As I loaded the car, I couldn’t help but think of how far I’d come, not just in distance, but in courage. Just weeks ago, I had nervously taken the wheel for the first time. And now, I was about to leave the city behind in that same car, the same trusted companion that had carried me through fear, doubt, and rain-soaked highways. The Ford was never just a car. It had become proof that I could show up for myself, even when I didn’t feel ready. The first car I ever drove in my life was a 2009 Ford Focus. I didn’t buy it because I was confident. I bought it because I needed to. Despite booking lessons and waiting for weeks, I never managed to get even a single session with a driving instructor. So, I taught myself, slowly, nervously, persistently. The first time I ever drove that car beyond my neighbourhood, beyond the familiar turns of my suburb was to Monarto. 81 kilometres, one way. I had been thinking about it for days. Imagining every stretch, every turn, every possible thing that could go wrong. It was a late morning, cloudy, gloomy and even before I hit the main road, it started raining heavily. I had never driven in the rain before. Not even once. I struggled just to figure out the windshield wipers. My hands gripped the wheel too tightly, trying to balance speed while staying focused on the blurry road ahead. My heart was pounding. I still don’t know how I made it through that stretch of heavy rain, heavier traffic. It felt like the odds couldn’t stack any higher. It took me ages to reach the M2 highway. And then I had to push, really push, the accelerator to catch the highway speed: 110 km/h. I stayed tucked in the left lane, of course. But even then, the big trucks zooming past would shake the car and rattle my already-shaky nerves. Everyone talks about how scenic that drive is. But to me, it was just one endless road I couldn’t dare to blink away from. When I finally reached Monarto, the rain had stopped. The air was chilly, but the sky had cleared. I stepped out, looked around, and felt it in my chest: I made it. I had done something I didn’t think I could. A couple of hours later, I drove back home to Ascot Park. It was better. Much better. The fear had loosened its grip. I could actually take in the scenic drive a little this time. I had crossed a line, not just on a map, but within myself. That was an hour drive to and an hour back.

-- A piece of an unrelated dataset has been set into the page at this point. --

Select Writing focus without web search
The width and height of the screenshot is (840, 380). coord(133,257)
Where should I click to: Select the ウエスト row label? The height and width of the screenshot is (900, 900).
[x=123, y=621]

But travelling to Naracoorte, it was different. I wasn’t just driving to test my courage, I was driving 338 kilometers, alone, to a town I’d never been to, with no one waiting on the other side. My only companion would be a playlist of old Nepali classics and my own racing thoughts. I wasn’t ready. Not really. But I had already said yes. I had chosen this path. And now, there was no looking back. I woke up early that morning. Made a warm meal, packed a few snacks for the road, and sat for a moment in the quiet, trying to steady myself. The sky outside was dull, a little grey, nothing like the storm brewing inside me. I was excited, sure, but more than that, I was unsure. I was leaving for a new place in a new country, where I knew no one. The thrill of joining a government role, something I had dreamed of, was weighed down by all the unknowns. But somewhere inside, I was preparing myself to rise to it. To stand steady, like a shoulder ready for weight. Like a Gorkha, maybe, though that felt too bold to claim. Still, I tried to carry that spirit, even if my hands were trembling.